IMG_0110.jpg 札幌市内で朝を迎えました。北海道は桜が満開のいい時期です。ホテルから外に出るとコートが必要なくらい寒く感じます。タクシーの運転手さんはいいます。「今年の北海道はなかなか暖かくなってくれないんです。ゴールデンウィークが桜の満開の時期なんですけど、今年はやっと桜が咲き始めました」運転手さんの話す通り、車窓からみえる景色は桜が満開です。

 病院局を所管とする健康福祉員会の行政視察として、北海道の苫小牧市立病院を調査してきました。自治体病院の運営は、全国的にみて医療制度改革による医療費の抑制、病床数の削減、病院間での競争激化など難しさを増しています。高齢化の進展により増加する患者への対応は、解決すべき課題として山積しています。そこで、病院経営として評価の高い苫小牧市立病院の運営について学んできました。

苫小牧市立病院は施設の老朽化により、平成18年に臨海部から街の軸となる中心部に移転した病院です。川崎市立多摩病院とほぼ同規模で、設計者が同じということもあり構造体がよく似ています。この病院は電子カルテシステムを導入し、地域中核病院としてその役割を果たしています。写真は1階に置かれた自動清算機で、待ち時間の短縮に貢献しています。(川崎市立病院の一部にも同様機あり)

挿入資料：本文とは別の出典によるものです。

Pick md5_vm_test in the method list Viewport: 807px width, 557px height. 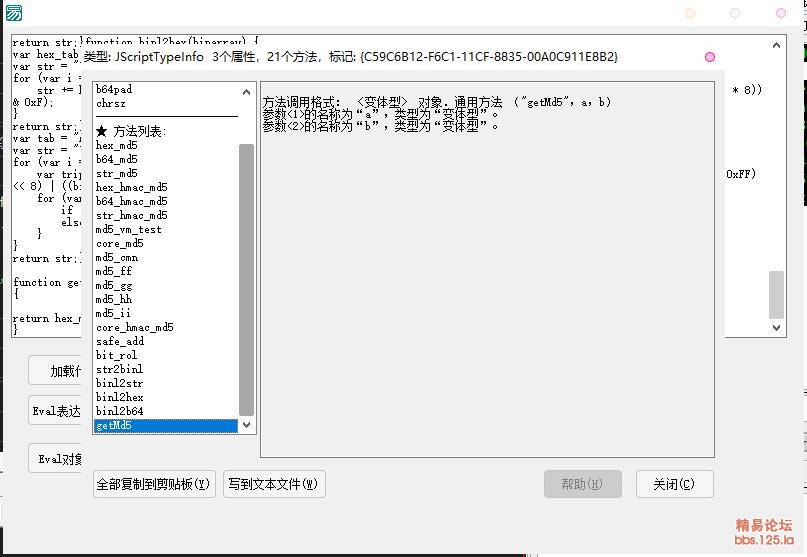tap(128, 230)
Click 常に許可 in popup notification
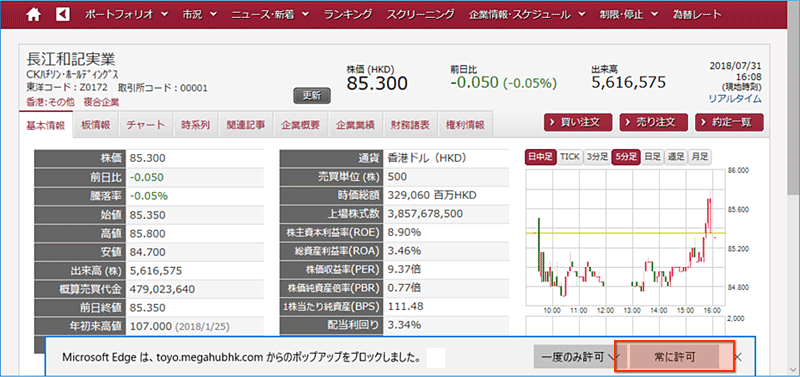Image resolution: width=800 pixels, height=377 pixels. (674, 356)
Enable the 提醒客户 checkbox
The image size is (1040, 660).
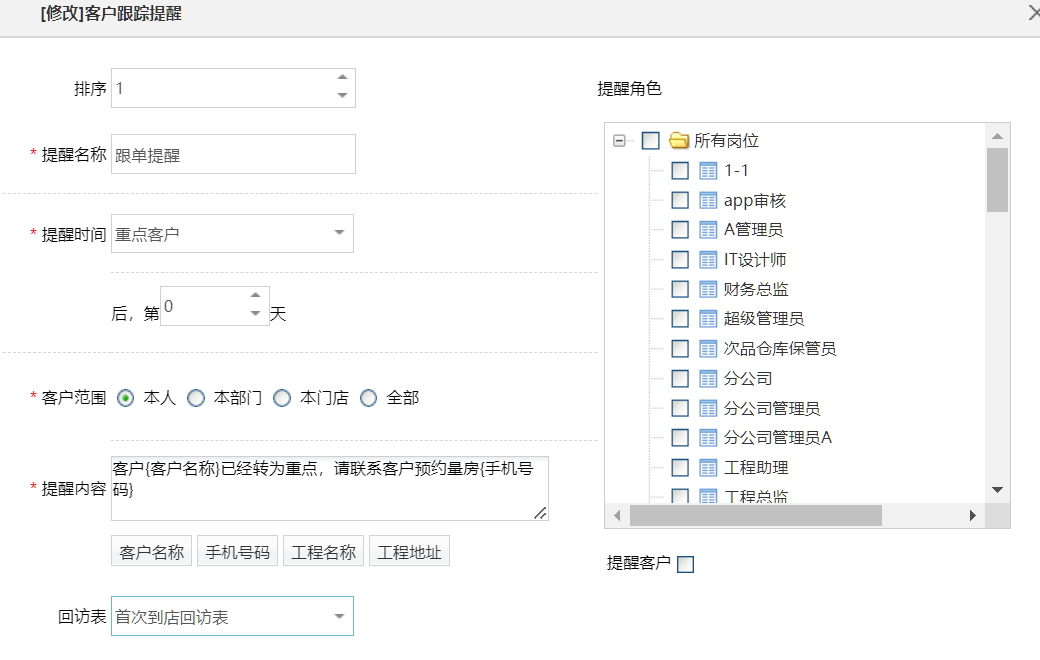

担当者からは、川崎市立病院と苫小牧市立病院の入院単価、外来単価の比較表などをもとに、指定管理者と直営の比較分析論を交え、今後の病院経営のあるべき姿を説明して頂きました。自治体病院の運営は、経営基盤を安定なものとし持続可能なものとするために、効率性を追求していかなくてはなりません。そこに、病院経営の難しさがあるのだと実感しました。

 公立病院の役割は市民サービスの実をあげるために、地域医療機関との連携を図った医療体制を考えていく必要があります。ディスクロージャー(情報公開)は、専門制が高い分野だけに求められます。川崎市では市立井田病院が施設の老朽化に伴い、平成26年に新たに生まれ変わります。施設が新しくなっても、ソフト(人材・経営・サービス)が確立してなくては意味がありません。全国的に評価の高い苫小牧市立病院の運営を参考に、川崎市立病院に活かすことが意義だと認識しました。